I apologize as I do not have the answer to your requests. I got pissed off and deleted all records of my past aquatic horticultural ventures. *pops a blue pill* However, the M. crenata has the smallest leaf width of the three: <= 0.25 inch. The M. minuta is the largest leaf width: <= 0.50 inch. M. crenata tolerates poor lighting much better than the others--still retaining that single-lobe leaf shape whereas the others will start throwing out the multi-lobed leaves (similar to the classic emersed shamrock leaves) that will reach for the surface.

A bit of nostalgia on naming: Years ago, Erik Leung made a name for himself by making the Marsilea family famous with his minimalistic Corydoras tank. That was Marsilea quadrifolia (drummondii?). It was VERY prolific and weedy. It just overtook my tank.

Then, rumor has it (HUSH Ms. Adele, it's not copyrighted! And quit calling me or I'll have Tangina come and seal you on the other side forever!) that there is a tinier version called Marsilea minuta.
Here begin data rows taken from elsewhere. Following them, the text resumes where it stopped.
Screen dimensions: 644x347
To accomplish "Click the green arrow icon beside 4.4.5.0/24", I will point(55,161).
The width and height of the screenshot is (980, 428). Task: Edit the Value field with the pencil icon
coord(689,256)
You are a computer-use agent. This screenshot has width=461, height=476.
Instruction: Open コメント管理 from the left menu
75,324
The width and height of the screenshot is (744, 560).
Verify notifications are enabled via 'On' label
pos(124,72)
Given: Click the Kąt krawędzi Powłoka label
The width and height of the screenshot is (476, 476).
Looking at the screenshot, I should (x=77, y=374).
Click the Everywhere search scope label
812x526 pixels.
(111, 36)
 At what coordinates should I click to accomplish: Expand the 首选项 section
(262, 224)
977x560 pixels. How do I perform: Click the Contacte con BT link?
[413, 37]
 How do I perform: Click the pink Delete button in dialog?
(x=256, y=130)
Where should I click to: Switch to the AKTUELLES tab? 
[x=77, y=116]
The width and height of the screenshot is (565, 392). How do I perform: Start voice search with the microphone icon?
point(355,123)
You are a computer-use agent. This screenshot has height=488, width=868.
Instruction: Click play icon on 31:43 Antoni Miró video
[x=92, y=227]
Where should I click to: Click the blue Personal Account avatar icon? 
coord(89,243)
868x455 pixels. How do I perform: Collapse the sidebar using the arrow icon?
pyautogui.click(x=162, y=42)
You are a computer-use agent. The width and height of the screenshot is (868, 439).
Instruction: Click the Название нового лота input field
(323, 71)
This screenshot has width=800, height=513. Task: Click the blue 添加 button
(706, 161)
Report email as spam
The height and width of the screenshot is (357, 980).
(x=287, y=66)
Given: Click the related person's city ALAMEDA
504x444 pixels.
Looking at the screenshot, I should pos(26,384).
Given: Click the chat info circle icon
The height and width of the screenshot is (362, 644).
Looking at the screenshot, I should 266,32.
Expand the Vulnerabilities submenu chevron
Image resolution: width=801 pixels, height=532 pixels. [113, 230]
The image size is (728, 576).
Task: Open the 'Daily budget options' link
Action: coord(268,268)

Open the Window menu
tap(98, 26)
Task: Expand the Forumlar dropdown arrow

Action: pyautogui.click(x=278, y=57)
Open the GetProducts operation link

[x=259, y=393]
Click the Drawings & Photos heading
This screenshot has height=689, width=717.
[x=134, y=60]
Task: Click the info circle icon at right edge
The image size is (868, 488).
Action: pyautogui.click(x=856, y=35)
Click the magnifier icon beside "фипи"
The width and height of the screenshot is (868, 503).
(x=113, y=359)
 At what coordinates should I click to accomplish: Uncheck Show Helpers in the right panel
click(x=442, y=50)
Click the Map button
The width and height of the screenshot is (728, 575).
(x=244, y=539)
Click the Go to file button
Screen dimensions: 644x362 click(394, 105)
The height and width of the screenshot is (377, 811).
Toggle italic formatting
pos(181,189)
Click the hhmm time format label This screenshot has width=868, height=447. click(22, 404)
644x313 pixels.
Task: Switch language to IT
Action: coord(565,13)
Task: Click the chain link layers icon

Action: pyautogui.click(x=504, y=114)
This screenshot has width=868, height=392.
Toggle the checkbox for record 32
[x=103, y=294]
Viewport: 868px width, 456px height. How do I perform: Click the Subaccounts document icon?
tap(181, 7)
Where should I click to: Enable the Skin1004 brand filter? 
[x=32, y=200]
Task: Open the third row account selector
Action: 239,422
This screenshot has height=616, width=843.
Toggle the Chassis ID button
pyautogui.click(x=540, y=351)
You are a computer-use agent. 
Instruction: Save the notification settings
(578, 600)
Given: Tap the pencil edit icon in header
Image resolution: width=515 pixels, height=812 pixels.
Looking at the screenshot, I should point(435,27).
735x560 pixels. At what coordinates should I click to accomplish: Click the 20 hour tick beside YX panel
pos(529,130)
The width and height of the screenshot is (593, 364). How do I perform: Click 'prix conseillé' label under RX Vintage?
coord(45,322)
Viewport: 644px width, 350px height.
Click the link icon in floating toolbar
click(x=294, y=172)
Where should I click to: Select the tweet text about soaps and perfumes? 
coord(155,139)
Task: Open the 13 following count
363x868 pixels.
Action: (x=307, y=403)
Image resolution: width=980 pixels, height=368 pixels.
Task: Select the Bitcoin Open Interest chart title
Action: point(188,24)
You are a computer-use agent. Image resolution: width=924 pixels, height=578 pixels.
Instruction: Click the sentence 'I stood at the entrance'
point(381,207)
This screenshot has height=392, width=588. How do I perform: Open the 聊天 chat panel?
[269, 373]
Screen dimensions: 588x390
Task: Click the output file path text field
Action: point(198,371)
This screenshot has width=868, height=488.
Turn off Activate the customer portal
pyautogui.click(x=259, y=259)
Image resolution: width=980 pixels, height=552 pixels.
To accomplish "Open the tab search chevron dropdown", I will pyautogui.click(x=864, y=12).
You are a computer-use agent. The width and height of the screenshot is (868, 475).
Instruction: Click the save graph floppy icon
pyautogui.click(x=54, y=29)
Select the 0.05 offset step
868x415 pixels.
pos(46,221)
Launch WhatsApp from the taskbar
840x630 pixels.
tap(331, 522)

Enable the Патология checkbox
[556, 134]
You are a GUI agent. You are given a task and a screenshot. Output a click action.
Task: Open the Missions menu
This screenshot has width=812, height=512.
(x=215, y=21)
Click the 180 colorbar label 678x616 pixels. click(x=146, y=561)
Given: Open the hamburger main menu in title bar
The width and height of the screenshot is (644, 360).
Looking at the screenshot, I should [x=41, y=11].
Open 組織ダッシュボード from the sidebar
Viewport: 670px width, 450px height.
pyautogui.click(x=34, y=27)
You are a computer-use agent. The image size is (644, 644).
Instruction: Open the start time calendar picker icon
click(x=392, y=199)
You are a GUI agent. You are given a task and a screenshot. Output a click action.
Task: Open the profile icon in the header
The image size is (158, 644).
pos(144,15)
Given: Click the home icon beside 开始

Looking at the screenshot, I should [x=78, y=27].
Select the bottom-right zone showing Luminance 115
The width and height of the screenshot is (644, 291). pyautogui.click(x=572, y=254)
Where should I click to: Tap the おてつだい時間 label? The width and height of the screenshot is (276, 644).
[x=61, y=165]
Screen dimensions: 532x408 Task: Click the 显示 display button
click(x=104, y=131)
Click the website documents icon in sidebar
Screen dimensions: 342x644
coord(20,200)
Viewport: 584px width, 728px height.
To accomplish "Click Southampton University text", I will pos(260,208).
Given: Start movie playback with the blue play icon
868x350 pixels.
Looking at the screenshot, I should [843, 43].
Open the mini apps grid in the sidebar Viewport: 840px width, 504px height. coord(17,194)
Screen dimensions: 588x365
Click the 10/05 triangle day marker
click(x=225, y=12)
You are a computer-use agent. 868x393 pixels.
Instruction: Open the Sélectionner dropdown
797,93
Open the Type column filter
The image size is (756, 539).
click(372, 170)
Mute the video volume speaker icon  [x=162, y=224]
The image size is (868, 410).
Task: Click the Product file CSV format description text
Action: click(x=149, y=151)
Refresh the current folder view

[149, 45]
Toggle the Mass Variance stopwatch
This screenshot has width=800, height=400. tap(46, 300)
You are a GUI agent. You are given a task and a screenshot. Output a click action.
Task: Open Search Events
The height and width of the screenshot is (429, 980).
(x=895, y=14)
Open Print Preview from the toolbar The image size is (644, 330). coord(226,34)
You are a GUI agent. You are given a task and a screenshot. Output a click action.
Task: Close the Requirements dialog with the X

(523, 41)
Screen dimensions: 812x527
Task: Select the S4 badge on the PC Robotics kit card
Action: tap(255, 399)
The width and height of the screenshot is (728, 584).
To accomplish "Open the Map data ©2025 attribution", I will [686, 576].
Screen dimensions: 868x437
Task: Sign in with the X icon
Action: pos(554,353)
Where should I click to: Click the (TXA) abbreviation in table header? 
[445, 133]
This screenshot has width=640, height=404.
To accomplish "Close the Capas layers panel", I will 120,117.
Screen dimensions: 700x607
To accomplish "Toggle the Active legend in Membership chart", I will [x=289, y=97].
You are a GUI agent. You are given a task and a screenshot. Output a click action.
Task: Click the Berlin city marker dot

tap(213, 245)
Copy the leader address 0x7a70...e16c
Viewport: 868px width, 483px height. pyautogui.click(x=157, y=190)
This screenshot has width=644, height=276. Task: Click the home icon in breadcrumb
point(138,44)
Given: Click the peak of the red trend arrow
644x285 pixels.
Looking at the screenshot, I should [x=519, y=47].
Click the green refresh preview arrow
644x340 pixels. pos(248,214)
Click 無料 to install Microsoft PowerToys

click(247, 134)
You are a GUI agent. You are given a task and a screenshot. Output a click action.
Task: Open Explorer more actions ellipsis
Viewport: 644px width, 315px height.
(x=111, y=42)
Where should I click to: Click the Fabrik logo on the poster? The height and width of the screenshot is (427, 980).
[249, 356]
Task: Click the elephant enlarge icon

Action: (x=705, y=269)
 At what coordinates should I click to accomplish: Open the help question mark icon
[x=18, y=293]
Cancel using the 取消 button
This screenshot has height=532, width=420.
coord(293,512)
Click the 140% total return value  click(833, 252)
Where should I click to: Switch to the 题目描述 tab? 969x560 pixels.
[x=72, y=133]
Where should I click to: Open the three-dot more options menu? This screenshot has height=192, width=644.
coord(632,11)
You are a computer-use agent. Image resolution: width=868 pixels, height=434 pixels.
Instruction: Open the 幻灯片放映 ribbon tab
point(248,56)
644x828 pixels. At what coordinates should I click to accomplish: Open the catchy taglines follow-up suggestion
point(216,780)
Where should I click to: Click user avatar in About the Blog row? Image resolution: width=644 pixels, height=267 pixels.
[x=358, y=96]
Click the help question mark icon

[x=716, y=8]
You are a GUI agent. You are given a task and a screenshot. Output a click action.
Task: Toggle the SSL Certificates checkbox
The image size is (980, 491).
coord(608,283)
The plant came into my possession and it was a perfect substitute for glosso (which was the rage in those days!!! If you didn't have glosso, you weren't cool! So blast them lights! BLASTTTTT THEMMMM!!!). It had a slow to medium growth rate. In truth, it put out just as many nodes in a given amount of time as the M. quadrifolia but, since it is tiny, it didn't cover as much square footage and thus gave the impression of slower growth.

Anyway, why all that reminiscing? Because, sometime between then and now, I didn't keep track of the nomenclature change or whatnot. These days, M. minuta apparently refers to the larger species (what M. quadrifolia used to be) while M. crenata refers to the smallest leaf on the shortest stem. M. augustifolia is like the anorexic cousin of M. crenata--thin tear-drop-shaped leaves on lanky stems. It apparently hasn't realized that happiness is a choice: that "you can CHOOSE to eat a salad and be [freakin'] miserable, or you can order a steak and live your life."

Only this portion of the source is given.